→ SUPPLIED PASSAGE:
Although standalone application integration and API management tools are available, most application integration and API management vendors have adopted a cloud-based integration Platform-as-a-Service (iPaaS) approach to delivering a combination of application integration, API management and data integration. By adopting managed iPaaS rather than developing and managing their own integrations, enterprises can reduce the complexity and cost of integration initiatives. Cloud-based iPaaS offerings also facilitate the integration of applications regardless of their deployment location, enabling enterprises to integrate applications running in the public cloud, private cloud and on-premises from a single location, avoiding the need to migrate workloads until they are ready to do so.
Application integration relies on several core concepts. The first is connectivity between applications. While this would historically have been performed through complex coding, APIs provide a set of functions and procedures that define the interaction between applications, providing consistency and predictability and lowering the cost and complexity of creating and maintaining integrations between applications.
Application software vendors provide APIs to facilitate integration between applications. In addition to taking advantage of these APIs an enterprise application integration strategy will rely on API management functionality that enables the enterprise to discover, manage, secure, monitor and govern APIs, along with an environment for the development of APIs and API gateway functionality to streamline API-based communication between multiple applications.
Communication between applications using APIs is driven by events that trigger actions. As such it is critical that application integration occurs in real-time to ensure that integrations occur at the speed of business events and facilitate responsiveness to evolving business requirements. By 2026, more than three-quarters of enterprises will rely on information architectures enabled by API-led application integration to support operational efficiency and real-time responsiveness.
Other key capabilities delivered by application integration products include functionality to configure connections between applications, business process development, testing and automation, and an environment for developing, testing, deploying and monitoring and managing integration processes.
Application integration products are rapidly being transformed by artificial intelligence functionality that enables enterprises to automate time-consuming and repeatable application integration tasks. Based on a corpus of existing application integration projects and best practices, GenAI can be used to automate the development of integration processes based on natural language prompts, provide automated suggestions to improve integration process development, and automatically generate documentation of integration processes. Other potential use-cases for AI-driven integration include the automatic classification and tracking of sensitive data, automated endpoint discovery and configuration, and integration process debugging.
Since many application integration providers have adopted the iPaaS approach to delivering a combination of application integration, API management and data integration, there is significant overlap between application integration and data integration software providers. In fact, all software providers included in the Application Integration Buyers Guide are also included in the Data Integration Buyers Guide. However, not all data integration providers support application integration, and application and data integration continue to have distinct functional requirements.
Data integration products enable enterprises to extract data from applications, databases and other sources and combine it for analysis in a data warehouse or data lakehouse with the intention of generating business insights. In comparison, application integration facilitates direct integration between enterprise applications at a functional level in order to fulfil an operational business objective.
The fulfilment of orders at an enterprise operating a just-in-time manufacturing approach will rely on business processes that require real-time integration between resource planning, supply chain and customer relationship applications.

→ RECORD EXCERPTS:
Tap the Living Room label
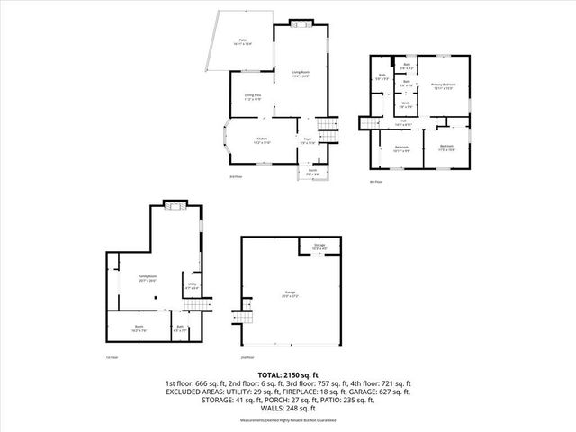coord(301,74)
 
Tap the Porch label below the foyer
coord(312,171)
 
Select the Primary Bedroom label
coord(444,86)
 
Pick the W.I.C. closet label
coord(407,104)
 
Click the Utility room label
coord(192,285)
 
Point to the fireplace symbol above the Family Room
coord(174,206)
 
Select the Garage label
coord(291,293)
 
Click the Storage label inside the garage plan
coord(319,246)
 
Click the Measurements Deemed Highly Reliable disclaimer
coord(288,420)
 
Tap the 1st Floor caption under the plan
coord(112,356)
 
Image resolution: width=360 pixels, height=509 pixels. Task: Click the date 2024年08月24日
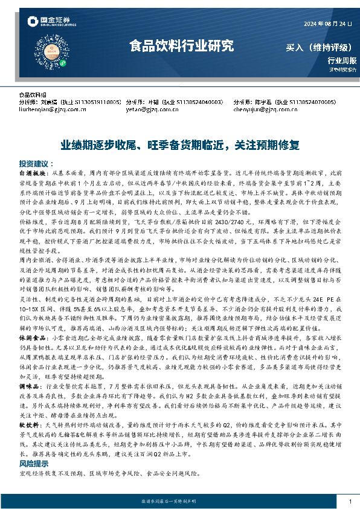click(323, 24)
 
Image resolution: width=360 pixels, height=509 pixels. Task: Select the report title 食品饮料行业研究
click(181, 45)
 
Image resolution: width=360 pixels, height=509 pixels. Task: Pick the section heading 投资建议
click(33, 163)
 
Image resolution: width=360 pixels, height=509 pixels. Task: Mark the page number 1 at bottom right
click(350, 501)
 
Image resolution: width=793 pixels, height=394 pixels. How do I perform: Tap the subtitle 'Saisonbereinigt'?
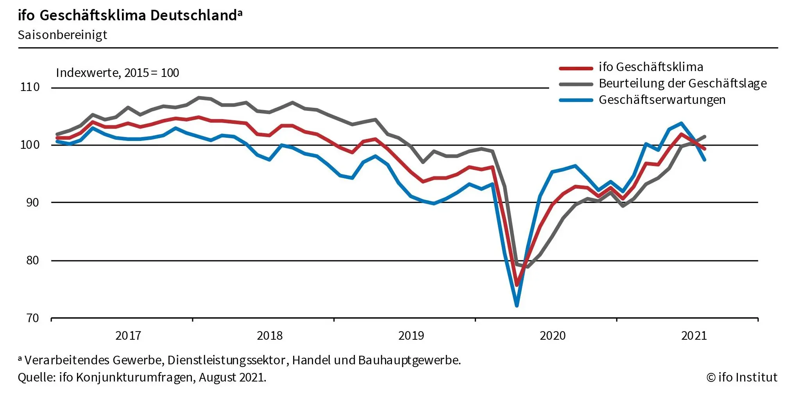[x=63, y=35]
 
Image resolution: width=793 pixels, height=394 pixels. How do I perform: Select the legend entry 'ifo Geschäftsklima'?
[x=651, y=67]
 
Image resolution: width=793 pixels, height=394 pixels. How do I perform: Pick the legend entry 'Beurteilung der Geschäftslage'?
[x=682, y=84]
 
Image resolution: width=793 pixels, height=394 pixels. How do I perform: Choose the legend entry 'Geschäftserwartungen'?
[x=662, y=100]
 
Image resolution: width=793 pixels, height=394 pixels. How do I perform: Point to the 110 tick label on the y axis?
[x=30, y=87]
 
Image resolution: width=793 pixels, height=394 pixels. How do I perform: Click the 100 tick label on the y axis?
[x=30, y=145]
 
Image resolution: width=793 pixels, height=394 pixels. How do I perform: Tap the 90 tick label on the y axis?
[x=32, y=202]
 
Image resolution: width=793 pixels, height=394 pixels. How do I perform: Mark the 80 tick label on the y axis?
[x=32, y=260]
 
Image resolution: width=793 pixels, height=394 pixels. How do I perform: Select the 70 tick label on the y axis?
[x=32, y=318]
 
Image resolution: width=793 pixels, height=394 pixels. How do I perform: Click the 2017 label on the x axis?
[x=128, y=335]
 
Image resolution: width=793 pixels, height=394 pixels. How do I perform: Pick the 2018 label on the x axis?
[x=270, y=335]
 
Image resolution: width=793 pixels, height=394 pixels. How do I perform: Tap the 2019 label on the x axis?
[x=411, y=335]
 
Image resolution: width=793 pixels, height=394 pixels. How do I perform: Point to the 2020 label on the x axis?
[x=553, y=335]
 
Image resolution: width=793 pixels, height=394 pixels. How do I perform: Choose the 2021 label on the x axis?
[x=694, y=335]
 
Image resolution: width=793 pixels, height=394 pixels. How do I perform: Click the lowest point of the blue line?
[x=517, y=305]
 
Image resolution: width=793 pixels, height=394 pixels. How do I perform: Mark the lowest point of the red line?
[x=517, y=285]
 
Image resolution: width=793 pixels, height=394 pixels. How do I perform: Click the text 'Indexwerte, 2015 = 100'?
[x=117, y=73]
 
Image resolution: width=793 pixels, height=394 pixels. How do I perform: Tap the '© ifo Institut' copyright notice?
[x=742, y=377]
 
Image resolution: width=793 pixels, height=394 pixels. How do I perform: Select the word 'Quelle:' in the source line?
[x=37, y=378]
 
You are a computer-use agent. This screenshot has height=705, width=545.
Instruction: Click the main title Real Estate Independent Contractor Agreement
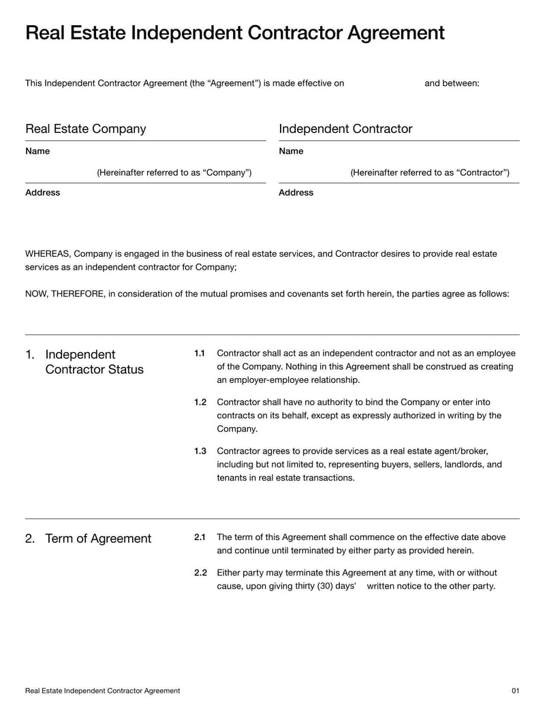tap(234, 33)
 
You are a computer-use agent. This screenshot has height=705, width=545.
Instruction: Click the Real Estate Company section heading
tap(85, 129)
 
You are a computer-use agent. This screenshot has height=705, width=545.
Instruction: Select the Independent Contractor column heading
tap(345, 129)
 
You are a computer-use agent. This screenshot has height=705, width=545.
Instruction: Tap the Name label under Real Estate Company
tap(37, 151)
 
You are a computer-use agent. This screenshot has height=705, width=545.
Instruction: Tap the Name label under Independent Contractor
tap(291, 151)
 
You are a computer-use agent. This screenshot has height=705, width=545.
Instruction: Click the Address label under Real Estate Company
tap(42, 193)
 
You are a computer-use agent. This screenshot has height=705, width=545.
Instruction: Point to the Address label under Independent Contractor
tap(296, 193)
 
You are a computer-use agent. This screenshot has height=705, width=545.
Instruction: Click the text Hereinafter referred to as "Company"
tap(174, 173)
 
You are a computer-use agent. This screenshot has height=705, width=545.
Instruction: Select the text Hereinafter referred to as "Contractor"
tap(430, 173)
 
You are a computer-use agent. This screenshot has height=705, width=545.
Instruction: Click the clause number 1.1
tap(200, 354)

→ WORK TO COMPLETE: Translate this sentence from the passage on application integration into Spanish: "Application software vendors provide APIs to facilitate integration between applications." The listing is separate from the passage on application integration.

→ TASK RESPONSE: Los proveedores de software de aplicaciones ofrecen API para facilitar la integración entre aplicaciones.